══ Supplied passage ══

She also notes this about Goodenough:

Towards the end of his distinguished life, the Father of the Lithium Battery told colleagues in Oxford that he didn’t think a mass rollout was wise because of the considerable fire hazard. How lucky we are that our country’s entire future energy strategy isn’t riding on an invention that can explode at will and cause fires it’s impossible to put out…

You know what? Too bad. It’s way, way too late to stop a “mass rollout” because it’s already happened.

While the basics of some of the points in this piece are true – lithium-ion batteries do have the potential to burn quite dramatically (and also days after a crash) – the hard truth is that if you’re genuinely concerned about that and not just desperate for a column topic to get people worked up about, then you’re already deeply and irretrievably fucked. Because lithium batteries absolutely surround us. I can just about guarantee you that if Allison Pearson banged out her column on a laptop, that laptop had a nice fat lithium battery in it. Pretty much every cell phone has a lithium battery.

There are literally millions and millions of lithium batteries around us at all times, and while, yes, they all have some potential to burn, the truth is we’re not all dead. If lithium batteries were as dangerous and unstable as Pearson is trying to claim they are, then walking by any given coffee shop would sound like a July 4th fireworks show finale, with flashes of blinding light and chest-thumping explosions sending hot latte flying everywhere, a near-constant rain of shattered mugs and saucers raining down on the shellshocked heads of everyone inside.

But that’s not how reality works.

Of course, reality does also include things like the car-transporting cargo ship that caught fire possibly as a result of EVs on board – hell, we even know someone who lost a car in that fire – and things like carmakers having to recall thousands of EVs because of fire risk [Ed Note: The ship-fire thing isn’t confirmed to have been caused by EVs, but the recalls for EV fire risk have been absurd. GM recalled every single Bolt! -DT]. Pearson isn’t wrong at all to bring up these points, because when lithium-ion batteries release energy as a result of a thermal event, it’s bad, really bad — arguably worse than fires caused by gasoline. This is all very true.

But what especially sucks about this whole shit-milkshake of a column is that there are real issues brought up here, but it’s all couched in this idiotic cloak of panic and fatalism that does nothing to help anyone. Again, most of the issues brought up here have at least a seed of truth:

What a fiasco the whole electric car thing has become. Too few charging machines and then too many charging machines out of service, forcing people to drive around for a viable charging point, only to end up calling breakdown services for run-down batteries. The mileage the cars can do is a lot lower than advertised, unless you drive at 20mph (perfect in Wales, but hopeless everywhere else). The cars are too expensive, their second-hand value is risible, the batteries only last about 15 years and cost thousands to replace. If, that is, you get lucky and they don’t burst into flames first.

═══

● Directives:
A – Answer these questions about the piece on lithium battery fire fears, with one short answer per line:
(i) Where did the Father of the Lithium Battery speak to colleagues about a mass rollout?
(ii) According to the editor's note, which carmaker recalled every single Bolt?
(iii) In the final quoted passage, how long are the batteries said to last?
B – Write the next few paragraphs of the piece on lithium battery fire fears, starting right after its last sentence.

══ Dataset content ══

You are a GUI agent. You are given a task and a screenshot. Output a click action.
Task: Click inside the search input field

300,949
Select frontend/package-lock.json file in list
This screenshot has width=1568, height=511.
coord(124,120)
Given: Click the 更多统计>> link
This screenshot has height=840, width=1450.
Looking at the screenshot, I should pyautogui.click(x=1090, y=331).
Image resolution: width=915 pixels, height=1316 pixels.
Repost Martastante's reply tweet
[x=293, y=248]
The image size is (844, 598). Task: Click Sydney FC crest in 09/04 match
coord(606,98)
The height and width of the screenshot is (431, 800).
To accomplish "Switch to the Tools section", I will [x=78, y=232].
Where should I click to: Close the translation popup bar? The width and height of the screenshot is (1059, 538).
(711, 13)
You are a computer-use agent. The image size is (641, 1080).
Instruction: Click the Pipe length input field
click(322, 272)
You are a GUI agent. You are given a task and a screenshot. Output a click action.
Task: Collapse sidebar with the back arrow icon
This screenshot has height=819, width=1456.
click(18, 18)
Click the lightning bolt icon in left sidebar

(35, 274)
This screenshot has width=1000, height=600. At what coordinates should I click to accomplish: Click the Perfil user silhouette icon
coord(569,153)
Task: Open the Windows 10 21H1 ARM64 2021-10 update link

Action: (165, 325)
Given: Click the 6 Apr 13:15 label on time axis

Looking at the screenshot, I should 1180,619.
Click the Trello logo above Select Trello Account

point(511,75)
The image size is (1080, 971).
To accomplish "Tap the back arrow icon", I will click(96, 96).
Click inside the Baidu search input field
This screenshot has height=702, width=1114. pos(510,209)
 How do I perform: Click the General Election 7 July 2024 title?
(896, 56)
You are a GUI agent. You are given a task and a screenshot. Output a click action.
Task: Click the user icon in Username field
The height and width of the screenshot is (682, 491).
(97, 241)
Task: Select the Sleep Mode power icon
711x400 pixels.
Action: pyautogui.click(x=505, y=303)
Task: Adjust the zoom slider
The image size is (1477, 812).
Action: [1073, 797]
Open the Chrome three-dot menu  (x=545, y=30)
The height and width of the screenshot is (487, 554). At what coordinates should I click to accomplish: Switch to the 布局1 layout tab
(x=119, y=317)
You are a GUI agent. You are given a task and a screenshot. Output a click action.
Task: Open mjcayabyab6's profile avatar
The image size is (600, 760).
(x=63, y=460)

═══

● Expected results:
A –
(i) In Oxford.
(ii) GM.
(iii) About 15 years.

B –
The charging network (save for Tesla’s Supercharger network) is a mess here in America, as well as in the UK. That desperately needs to be improved. EV range is sometimes overstated, though it’s not the issue she makes it out to be here, in that nobody is giving range estimates based on constant 20 mph driving. She made that shit up. And, yes, batteries are expensive as hell to replace, and buying used EVs can be something of a minefield. That’s true!

But most of these are solvable problems. Charging networks will improve – they pretty much have to, and, even better, there’s money to be made when someone finally does get their shit together, so that’s a pretty good incentive. I personally think EV batteries should be standardized and replaceable, but even if no one listens to me about that, I am confident that the tech will gradually improve and battery lifespans will continue to grow, as they have been, and the tech will generally develop, as history has shown it has been.

The premise of this column is ridiculous; calling for a “stop” to a whole technological development of cars because of some accidents and fires is not a serious thing to ask; it only serves to stir turds, vigorously. All kinds of cars catch on fire, and have been catching on fire, for literal centuries. You can go all the way back to Richard Trevithick’s Puffing Devil from 1801, a steam-powered pioneering car that burned itself to slag on Camborne Hill, and car fires haven’t stopped since then.

Sure, the fires aren’t the same as lithium-ion fires, which have their own considerable challenges, but gas-fueled cars catch on fire, and those fires have killed many, many people. So many people have died in car-related incidents, and while each one is tragic, we deal with it by doing all we can to improve safety from engineering and procedural and legal and every other angle we can think up.

[Ed Note: For the record, here’s how the EPA addresses the “EVs are less safe” myth:

FACT: Electric vehicles must meet the same safety standards as conventional vehicles.

All light duty cars and trucks sold in the United States must meet the Federal Motor Vehicle Safety Standards. To meet these standards, vehicles must undergo an extensive, long-established testing process, regardless of whether the vehicle operates on gasoline or electricity. Separately, EV battery packs must meet their own testing standards. Moreover, EVs are designed with additional safety features that shut down the electrical system when they detect a collision or short circuit.

EV fires are nasty, but I’m not convinced EVs are more dangerous than gas cars. I haven’t seen any data to suggest that, and I’ve heard plenty of claims of the opposite being true. -DT]. 

This is how human development works, and has always worked. We try things, we do our best, and, generally, we don’t just give up, especially not when someone who doesn’t know what they’re talking about makes some dumb claims and some good claims, but wraps them in fear and some sort of peculiar anti-progress rhetoric, and gets some digital canary cage-liner rag to print them.

Also, the last line of the column:

Oh dear. Time to go into reverse gear, don’t you think?

… is just embarrassing.

Fuck off, Allison.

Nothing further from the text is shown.